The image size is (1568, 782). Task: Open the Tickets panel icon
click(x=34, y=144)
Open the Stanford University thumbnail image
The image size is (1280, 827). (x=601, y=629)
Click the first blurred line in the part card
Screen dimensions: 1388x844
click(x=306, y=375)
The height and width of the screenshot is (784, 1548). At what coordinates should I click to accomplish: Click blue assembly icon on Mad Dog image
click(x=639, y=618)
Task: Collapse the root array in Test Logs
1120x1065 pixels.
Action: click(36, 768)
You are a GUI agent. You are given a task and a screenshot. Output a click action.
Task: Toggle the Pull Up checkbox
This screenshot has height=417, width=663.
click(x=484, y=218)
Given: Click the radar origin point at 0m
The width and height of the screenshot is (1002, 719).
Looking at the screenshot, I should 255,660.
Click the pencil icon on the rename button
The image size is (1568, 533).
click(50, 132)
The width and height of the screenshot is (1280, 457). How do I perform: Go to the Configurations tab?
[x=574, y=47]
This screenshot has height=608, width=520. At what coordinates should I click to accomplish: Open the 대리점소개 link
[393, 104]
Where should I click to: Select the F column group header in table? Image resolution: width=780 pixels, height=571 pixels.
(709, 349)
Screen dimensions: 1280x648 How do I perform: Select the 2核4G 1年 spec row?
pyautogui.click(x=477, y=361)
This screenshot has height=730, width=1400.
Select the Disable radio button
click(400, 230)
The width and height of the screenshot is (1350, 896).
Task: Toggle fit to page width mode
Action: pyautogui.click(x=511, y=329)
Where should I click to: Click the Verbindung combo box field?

______

--- WHAT TO DO ---
Print the line with "The width and height of the screenshot is (1002, 719)." and every line after it in the entries above, exactly as written. Leave out all other lines.

--- SOLUTION FOR THIS TASK ---
The width and height of the screenshot is (1002, 719).
Looking at the screenshot, I should 255,660.
Click the pencil icon on the rename button
The image size is (1568, 533).
click(50, 132)
The width and height of the screenshot is (1280, 457). How do I perform: Go to the Configurations tab?
[x=574, y=47]
This screenshot has height=608, width=520. At what coordinates should I click to accomplish: Open the 대리점소개 link
[393, 104]
Where should I click to: Select the F column group header in table? Image resolution: width=780 pixels, height=571 pixels.
(709, 349)
Screen dimensions: 1280x648 How do I perform: Select the 2核4G 1年 spec row?
pyautogui.click(x=477, y=361)
This screenshot has height=730, width=1400.
Select the Disable radio button
click(400, 230)
The width and height of the screenshot is (1350, 896).
Task: Toggle fit to page width mode
Action: pyautogui.click(x=511, y=329)
Where should I click to: Click the Verbindung combo box field?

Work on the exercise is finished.